By the late 1880s Wilde had established his name as a writer of ambitious critical prose in the tradition of Arnold, Ruskin, and Pater, and his gifted epigrammatic wit caught the public’s attention. In 1890 his remarkable novel, The Picture of Dorian Gray, was withdrawn from sale by booksellers in England because reviewers were offended by what they perceived to be its homosexual subtext. Thereafter, Wilde turned his hand to ‘Society Comedies’, which started with the immensely successful Lady Windermere’s Fan (1892). Meanwhile, his interest in experimental drama resulted in his French-language play, Salomé, upon which the Lord Chamberlain’s office imposed a ban because it was found to be “half-biblical, half-pornographic.”

In early 1895 his enduringly controversial career reached its peak. At the time, his plays, An Ideal Husband and The Importance of Being Earnest, were attracting large audiences at two of the most eminent theatres in London’s West End. But just at the point when he achieved a level of fame almost unmatched by his contemporaries, Wilde entered a disastrous libel suit against the Marquess of Queensberry, father of Wilde’s closest male companion, Lord Alfred Douglas. The failure of this trial unexpectedly prompted the Solicitor-General to charge Wilde with offenses under the eleventh section of the Criminal Law Amendment Act (1885). On 25 May 1895 Wilde was found guilty of committing acts of “gross indecency” and of conspiracy to commit such acts.
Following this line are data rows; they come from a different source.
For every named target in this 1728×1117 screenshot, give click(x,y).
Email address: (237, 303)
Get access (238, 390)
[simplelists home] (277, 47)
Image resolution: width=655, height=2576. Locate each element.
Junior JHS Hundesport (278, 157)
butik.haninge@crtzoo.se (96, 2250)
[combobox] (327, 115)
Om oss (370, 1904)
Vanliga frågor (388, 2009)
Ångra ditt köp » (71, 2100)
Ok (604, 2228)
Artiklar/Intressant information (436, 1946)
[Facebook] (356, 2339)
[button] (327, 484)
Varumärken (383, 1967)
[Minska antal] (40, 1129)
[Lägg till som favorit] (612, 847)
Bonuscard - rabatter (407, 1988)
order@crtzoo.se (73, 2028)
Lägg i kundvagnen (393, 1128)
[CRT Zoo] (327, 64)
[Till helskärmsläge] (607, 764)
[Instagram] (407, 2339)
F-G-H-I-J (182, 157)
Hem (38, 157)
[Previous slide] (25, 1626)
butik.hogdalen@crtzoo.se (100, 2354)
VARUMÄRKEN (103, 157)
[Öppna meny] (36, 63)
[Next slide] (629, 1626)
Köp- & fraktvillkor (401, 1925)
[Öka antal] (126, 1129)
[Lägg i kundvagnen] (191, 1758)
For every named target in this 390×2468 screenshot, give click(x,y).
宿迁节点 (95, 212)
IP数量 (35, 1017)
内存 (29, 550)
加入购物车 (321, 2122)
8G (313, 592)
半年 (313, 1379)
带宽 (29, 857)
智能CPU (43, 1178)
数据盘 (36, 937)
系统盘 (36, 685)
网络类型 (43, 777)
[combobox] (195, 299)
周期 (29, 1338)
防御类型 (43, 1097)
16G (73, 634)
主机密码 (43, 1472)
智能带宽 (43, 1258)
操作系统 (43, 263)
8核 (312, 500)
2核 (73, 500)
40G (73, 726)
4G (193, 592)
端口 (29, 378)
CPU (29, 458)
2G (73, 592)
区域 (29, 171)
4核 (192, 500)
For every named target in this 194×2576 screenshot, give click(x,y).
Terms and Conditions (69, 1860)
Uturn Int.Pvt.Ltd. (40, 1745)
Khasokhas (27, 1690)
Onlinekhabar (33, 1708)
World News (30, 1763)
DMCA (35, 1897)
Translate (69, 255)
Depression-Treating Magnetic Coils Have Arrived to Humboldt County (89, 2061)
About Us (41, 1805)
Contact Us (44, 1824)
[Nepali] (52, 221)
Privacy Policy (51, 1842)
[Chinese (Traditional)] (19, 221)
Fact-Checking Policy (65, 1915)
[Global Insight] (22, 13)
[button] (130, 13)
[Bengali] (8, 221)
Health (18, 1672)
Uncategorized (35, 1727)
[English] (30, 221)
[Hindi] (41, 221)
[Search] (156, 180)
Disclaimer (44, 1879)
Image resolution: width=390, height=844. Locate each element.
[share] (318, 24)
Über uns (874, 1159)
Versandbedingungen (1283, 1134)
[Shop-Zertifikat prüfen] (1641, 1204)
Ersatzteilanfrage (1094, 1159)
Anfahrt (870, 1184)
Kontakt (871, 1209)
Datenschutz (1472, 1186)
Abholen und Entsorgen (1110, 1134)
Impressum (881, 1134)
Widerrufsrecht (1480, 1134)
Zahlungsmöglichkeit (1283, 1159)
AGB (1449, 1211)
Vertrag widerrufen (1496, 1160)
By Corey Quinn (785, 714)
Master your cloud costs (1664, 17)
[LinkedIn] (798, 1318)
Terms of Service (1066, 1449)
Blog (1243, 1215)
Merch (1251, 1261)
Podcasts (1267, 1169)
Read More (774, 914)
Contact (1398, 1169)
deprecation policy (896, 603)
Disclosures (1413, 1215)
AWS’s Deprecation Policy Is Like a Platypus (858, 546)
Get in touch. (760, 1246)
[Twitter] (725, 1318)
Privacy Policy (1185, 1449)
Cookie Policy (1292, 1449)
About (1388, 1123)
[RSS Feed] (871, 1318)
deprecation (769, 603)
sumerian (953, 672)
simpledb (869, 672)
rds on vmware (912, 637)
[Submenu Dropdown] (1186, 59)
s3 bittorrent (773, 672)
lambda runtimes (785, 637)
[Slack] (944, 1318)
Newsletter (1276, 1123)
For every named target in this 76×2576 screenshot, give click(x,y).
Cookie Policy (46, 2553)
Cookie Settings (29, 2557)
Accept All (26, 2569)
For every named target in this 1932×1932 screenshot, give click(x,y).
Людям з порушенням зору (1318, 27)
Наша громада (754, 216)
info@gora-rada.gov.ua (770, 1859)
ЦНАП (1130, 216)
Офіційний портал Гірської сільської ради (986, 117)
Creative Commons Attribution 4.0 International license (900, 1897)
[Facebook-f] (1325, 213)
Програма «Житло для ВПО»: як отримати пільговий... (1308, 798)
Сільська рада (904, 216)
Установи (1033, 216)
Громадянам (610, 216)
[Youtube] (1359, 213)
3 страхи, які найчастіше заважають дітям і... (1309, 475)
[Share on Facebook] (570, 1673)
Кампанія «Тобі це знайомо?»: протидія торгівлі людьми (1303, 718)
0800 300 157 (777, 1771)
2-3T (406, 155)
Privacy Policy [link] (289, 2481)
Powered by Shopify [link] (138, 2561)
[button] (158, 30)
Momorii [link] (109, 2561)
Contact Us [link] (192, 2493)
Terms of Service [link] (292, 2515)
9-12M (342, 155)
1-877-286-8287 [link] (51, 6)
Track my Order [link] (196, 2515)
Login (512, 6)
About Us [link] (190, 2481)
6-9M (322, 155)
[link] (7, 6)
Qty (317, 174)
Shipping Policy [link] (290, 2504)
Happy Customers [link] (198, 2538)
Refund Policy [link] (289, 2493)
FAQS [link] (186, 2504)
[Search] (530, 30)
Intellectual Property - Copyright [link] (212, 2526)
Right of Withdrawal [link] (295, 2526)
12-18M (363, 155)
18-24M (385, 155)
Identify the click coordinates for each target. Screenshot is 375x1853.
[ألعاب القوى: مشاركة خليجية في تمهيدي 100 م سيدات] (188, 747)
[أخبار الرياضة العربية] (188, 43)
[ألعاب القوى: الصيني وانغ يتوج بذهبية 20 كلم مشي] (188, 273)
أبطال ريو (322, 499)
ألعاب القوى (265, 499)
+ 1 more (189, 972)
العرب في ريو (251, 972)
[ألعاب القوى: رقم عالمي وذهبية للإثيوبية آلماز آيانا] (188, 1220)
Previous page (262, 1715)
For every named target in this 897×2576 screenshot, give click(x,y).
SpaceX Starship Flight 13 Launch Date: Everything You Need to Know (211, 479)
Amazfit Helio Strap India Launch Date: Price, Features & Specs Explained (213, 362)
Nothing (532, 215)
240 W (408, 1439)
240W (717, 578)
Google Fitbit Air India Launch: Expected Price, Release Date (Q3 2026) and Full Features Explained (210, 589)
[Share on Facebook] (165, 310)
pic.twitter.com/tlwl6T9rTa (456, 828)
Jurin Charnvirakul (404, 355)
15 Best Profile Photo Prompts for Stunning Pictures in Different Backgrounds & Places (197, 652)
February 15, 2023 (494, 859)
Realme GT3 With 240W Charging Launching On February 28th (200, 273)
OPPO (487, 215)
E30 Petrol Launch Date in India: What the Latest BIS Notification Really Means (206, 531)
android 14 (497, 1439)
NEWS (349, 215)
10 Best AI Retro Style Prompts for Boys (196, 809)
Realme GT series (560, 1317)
As a consequence, Wilde served a brutal two-year prison sentence, during which time his experience of solitary confinement with hard labor almost broke his spirit and certainly ruined his physical health. Toward the end of his jail term he gained permission to write the great autobiographical and philosophical work that readers would know from 1905 onward as De Profundis. After his release Wilde completed only one further literary work, The Ballad of Reading Gaol (1898). Since there remained much embarrassment about his fall from grace, Wilde issued this highly popular poem under the pseudonym “C.3.3.” (the number of his prison cell). On 30 November 1900 he died of meningitis in a shabby hotel room in the Latin Quarter of Paris. He was forty-six years old.

Ever since Wilde’s untimely demise, aspects of his legendary career have exerted extraordinary influence on modern culture. In the name of commemorating the 150 years that have passed since his birth, the William Andrews Clark Memorial Library, which houses the largest Wilde archive in the world, is hosting a conference that explores the ways his literary contemporaries and his cultural heirs made and remade his legend. The program ranges widely across the nineteenth, twentieth, and twenty-first centuries to consider how Wilde became such an iconic figure in his own time and why his legend retains such power in ours. Scholars drawn from a variety of disciplines address such topics as Wilde’s relations with literary culture, photography, the law, homosexual rights, anarchist politics, modern dance, and recent Hollywood film.